* **Task objective**
Return each line of the records below that contains the word "Open".

Data for review START

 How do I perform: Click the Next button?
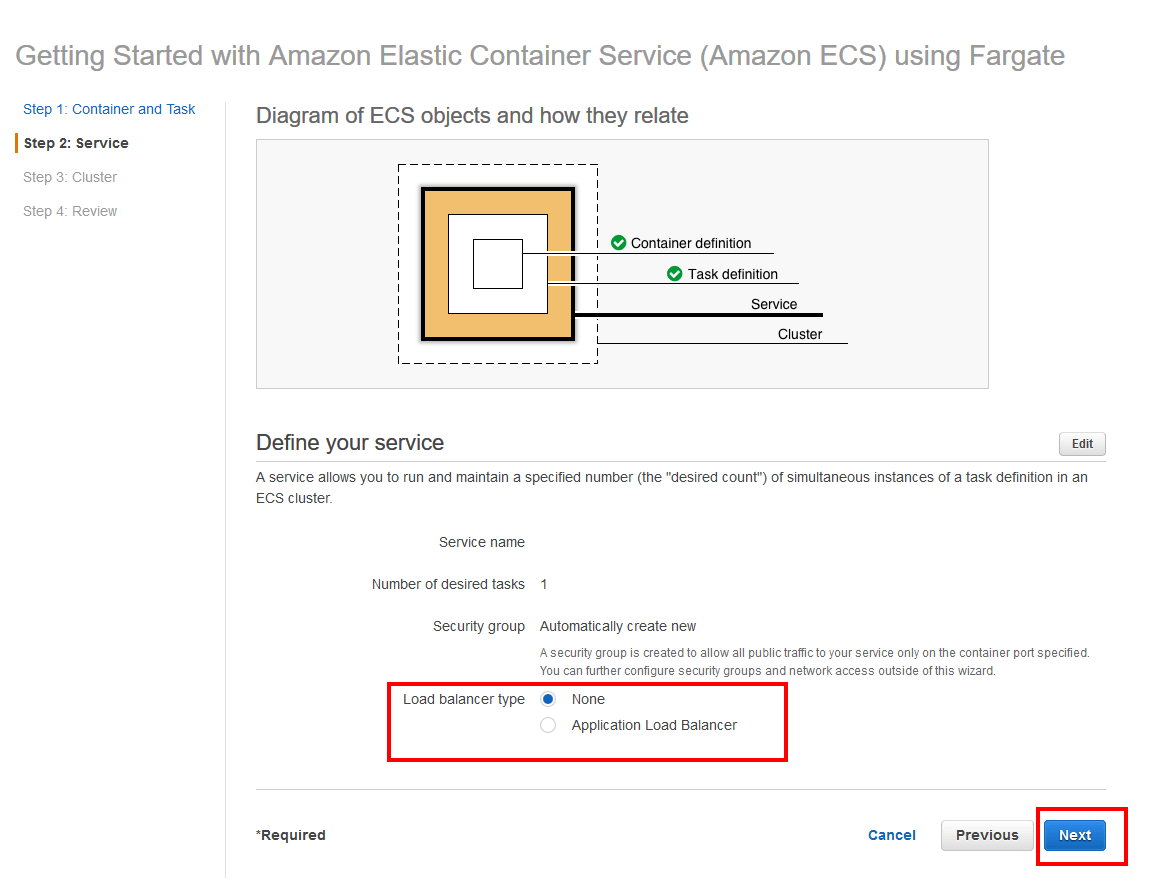pyautogui.click(x=1074, y=835)
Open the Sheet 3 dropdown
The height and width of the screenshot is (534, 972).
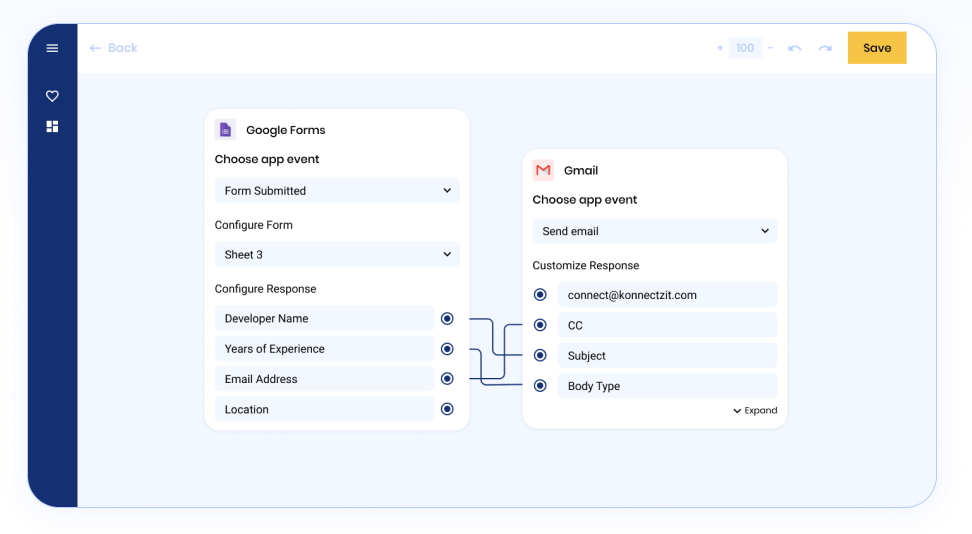point(337,254)
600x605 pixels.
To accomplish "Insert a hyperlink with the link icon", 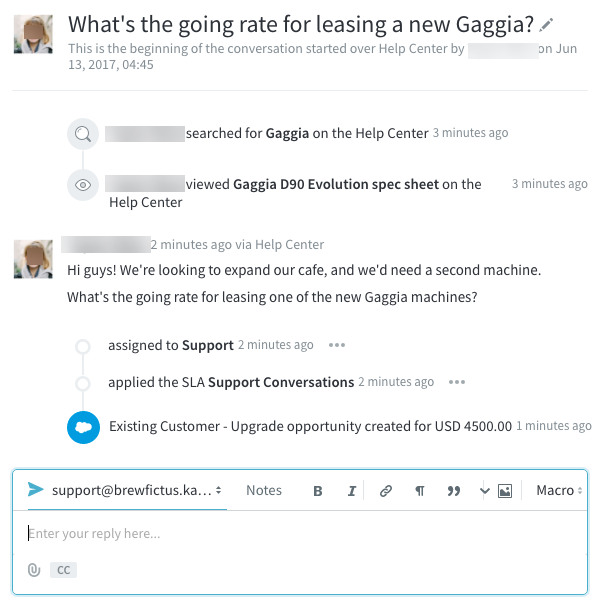I will click(x=386, y=491).
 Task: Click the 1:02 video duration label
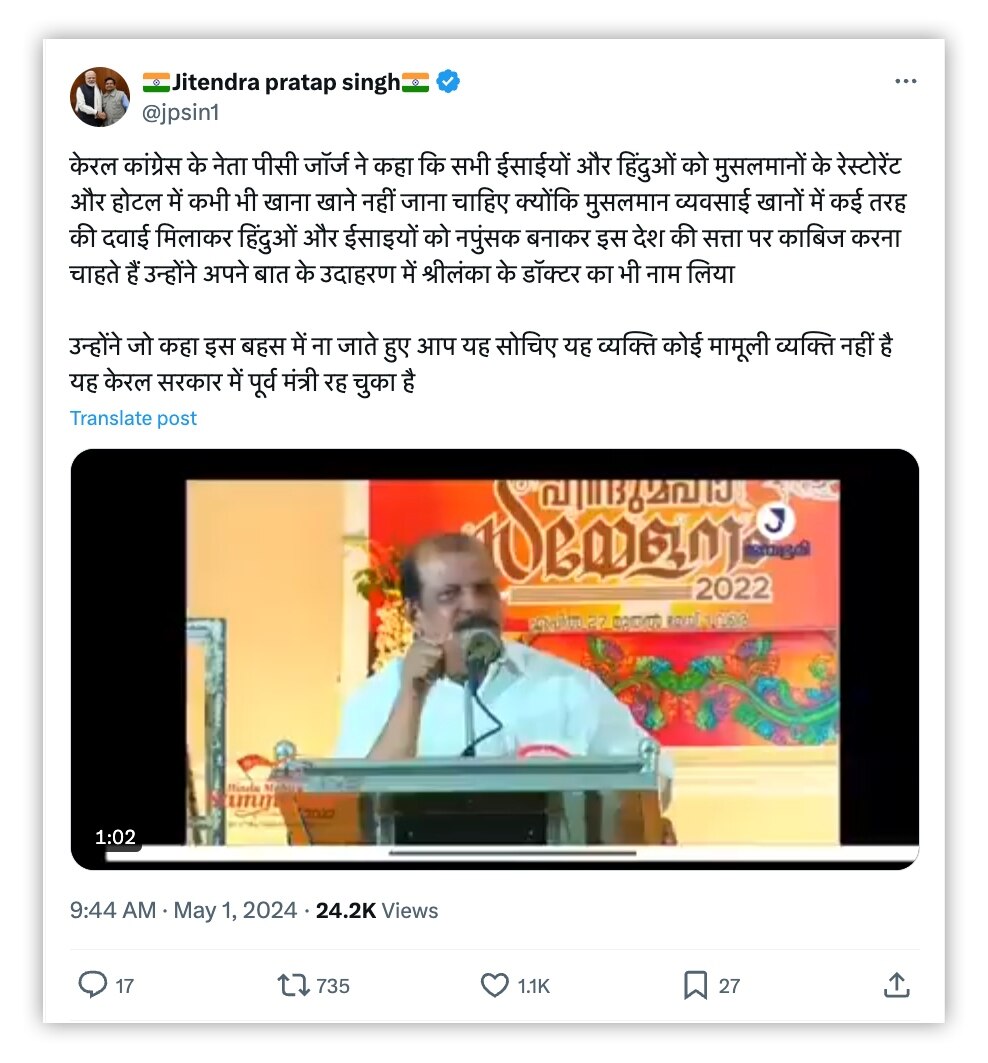coord(115,837)
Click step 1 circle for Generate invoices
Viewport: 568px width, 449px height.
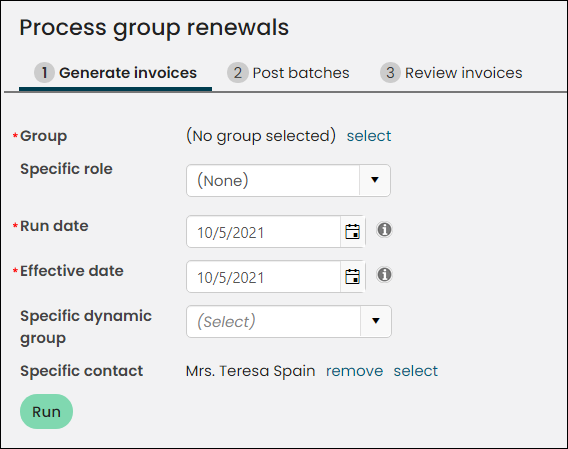(44, 72)
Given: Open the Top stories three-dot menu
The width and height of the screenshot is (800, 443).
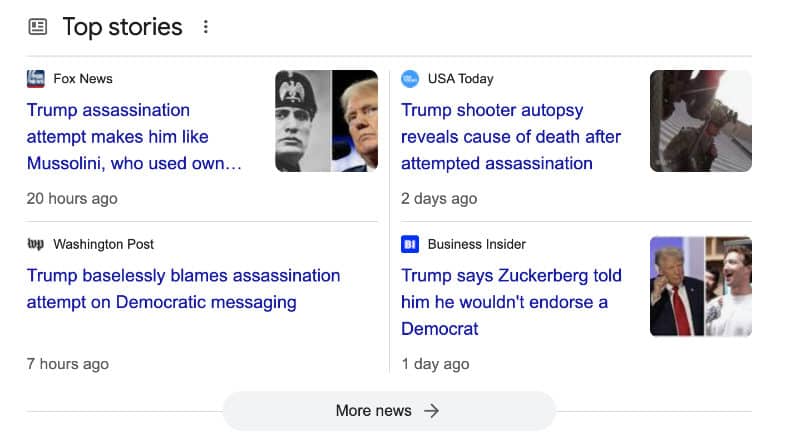Looking at the screenshot, I should (x=206, y=27).
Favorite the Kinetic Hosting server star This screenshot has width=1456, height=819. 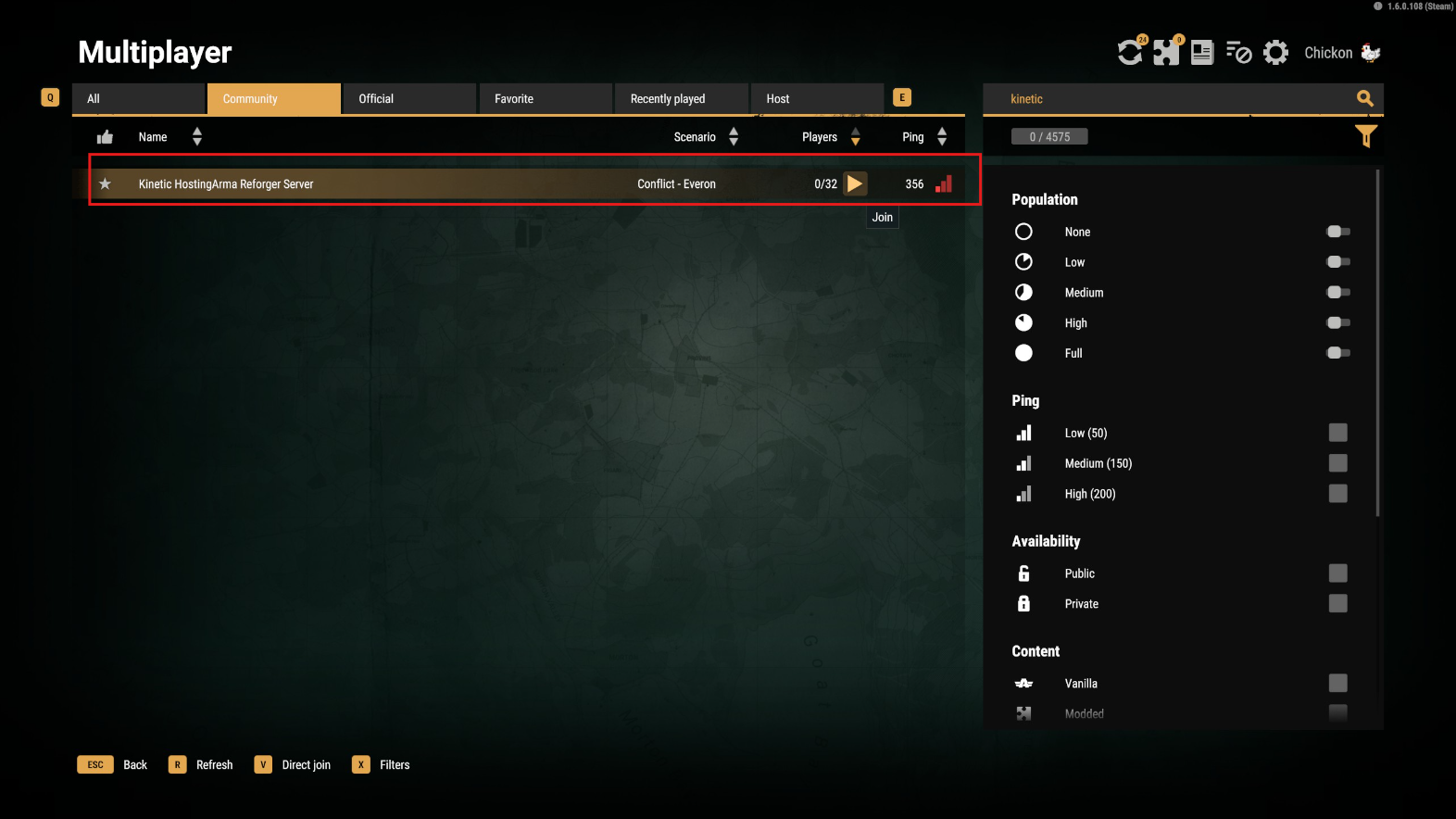coord(106,183)
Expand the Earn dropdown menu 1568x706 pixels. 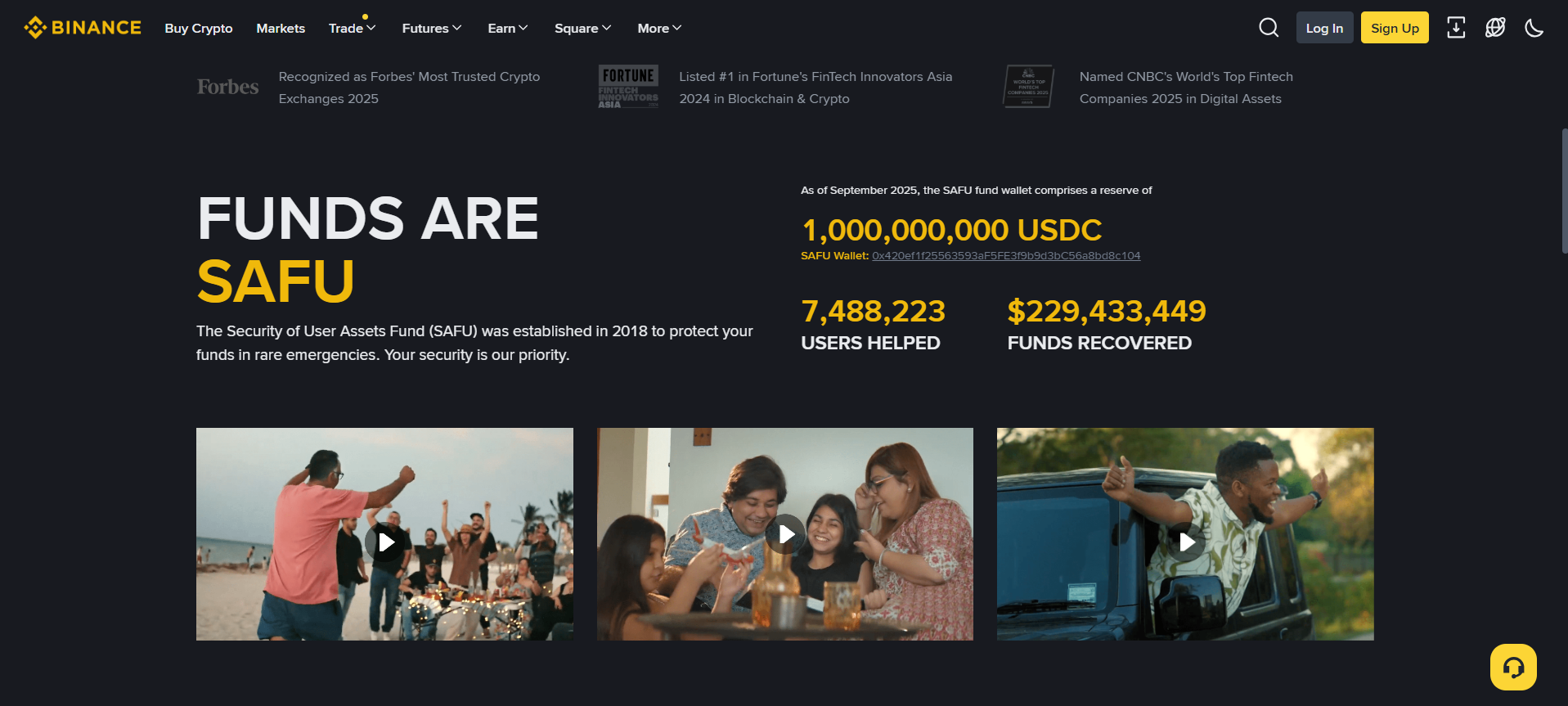(507, 29)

Data for review END

* **Finished exercise**
Open the Sheet 3 dropdown
Given: Open the Top stories three-dot menu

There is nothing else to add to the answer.